Only lines containing "icon" belong in the answer, each copied from the entries below.

_Input data_
-- Opening Marker --

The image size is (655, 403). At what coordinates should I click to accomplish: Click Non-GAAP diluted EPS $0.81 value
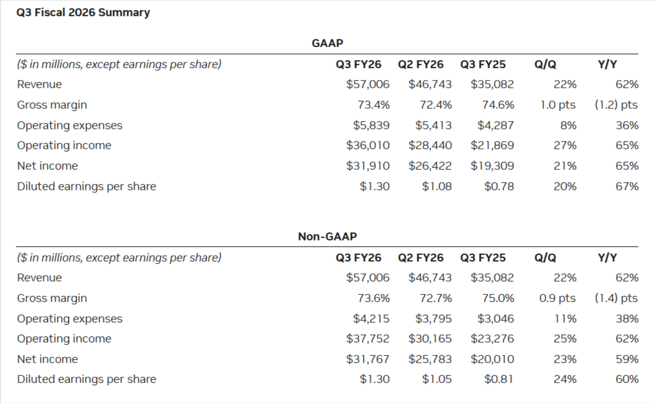click(499, 379)
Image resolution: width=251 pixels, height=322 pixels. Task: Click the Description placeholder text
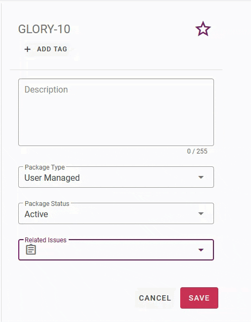46,90
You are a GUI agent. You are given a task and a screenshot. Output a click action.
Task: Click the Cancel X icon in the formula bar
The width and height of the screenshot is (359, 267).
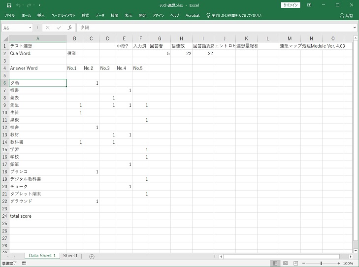(47, 28)

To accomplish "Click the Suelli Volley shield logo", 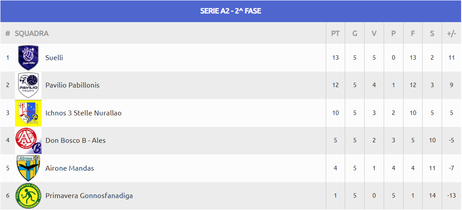I will [x=28, y=58].
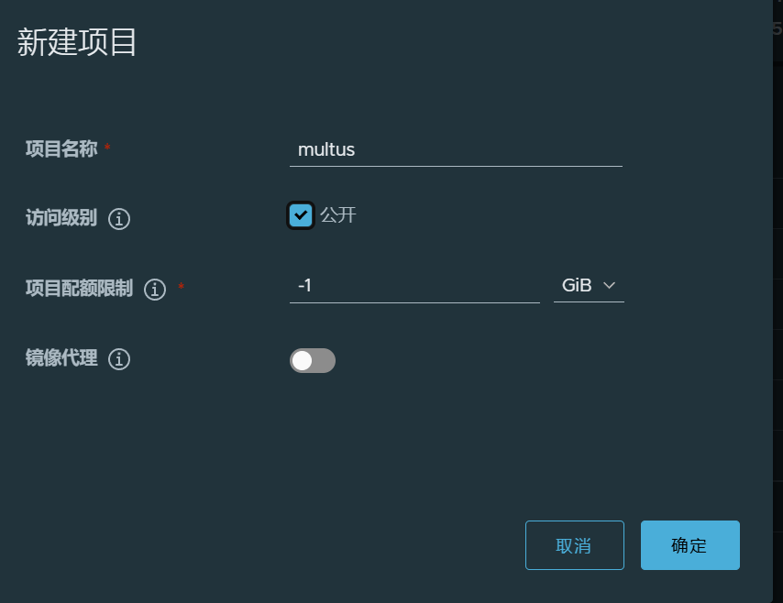The width and height of the screenshot is (783, 603).
Task: Confirm project creation with 确定
Action: [690, 545]

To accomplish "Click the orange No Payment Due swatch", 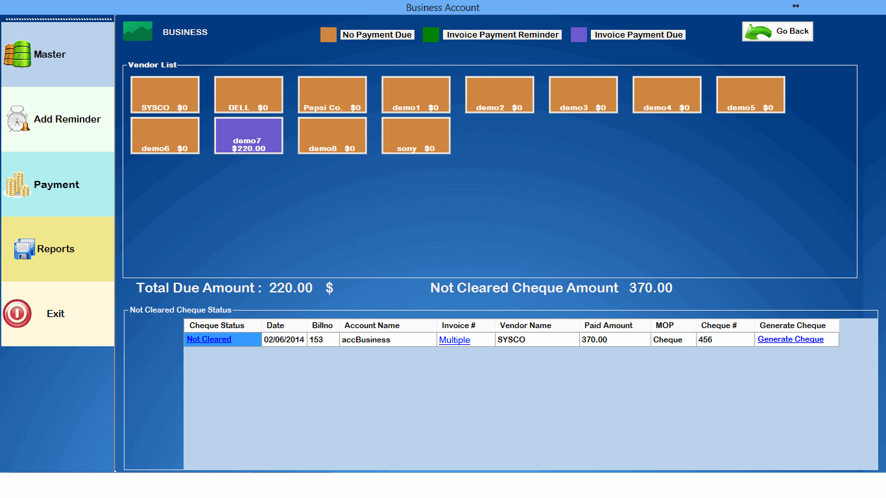I will 328,34.
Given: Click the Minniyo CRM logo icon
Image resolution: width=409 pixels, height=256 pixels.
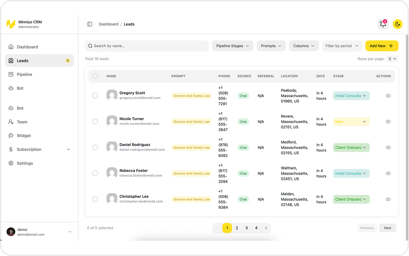Looking at the screenshot, I should point(11,24).
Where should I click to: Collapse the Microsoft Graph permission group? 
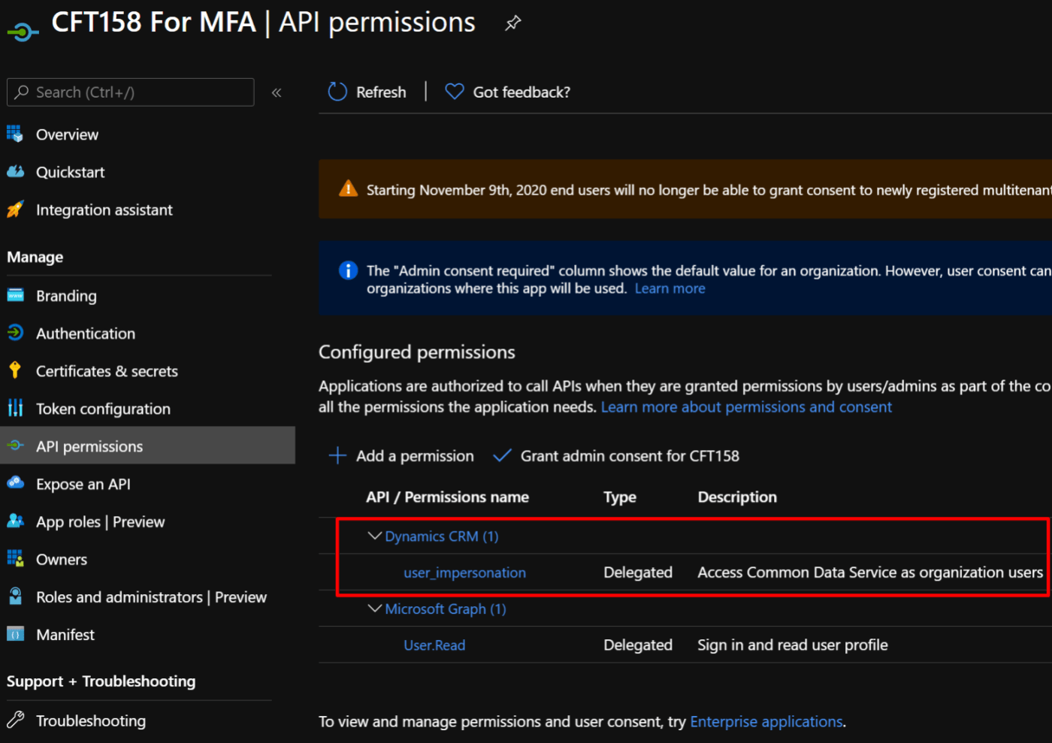[373, 609]
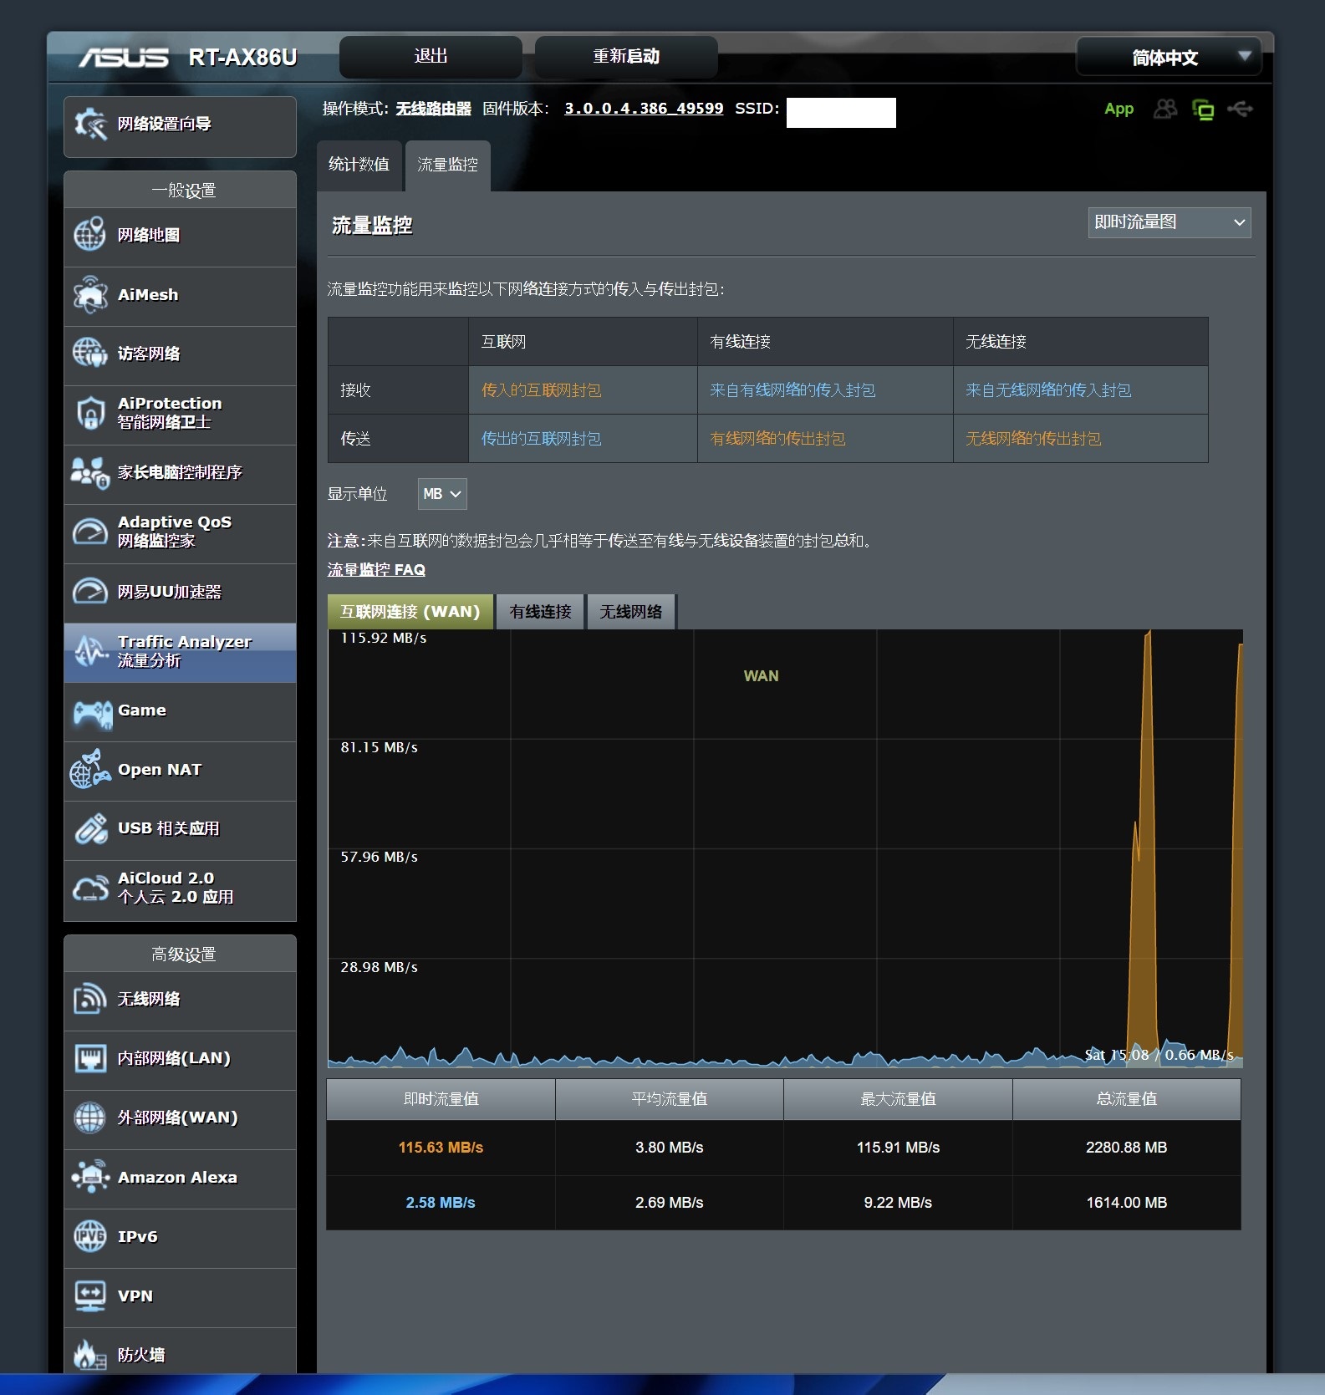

-- Closing Marker --

_Written solution_
Task: Click the Cancel X icon in the formula bar
Given: Click the Minniyo CRM logo icon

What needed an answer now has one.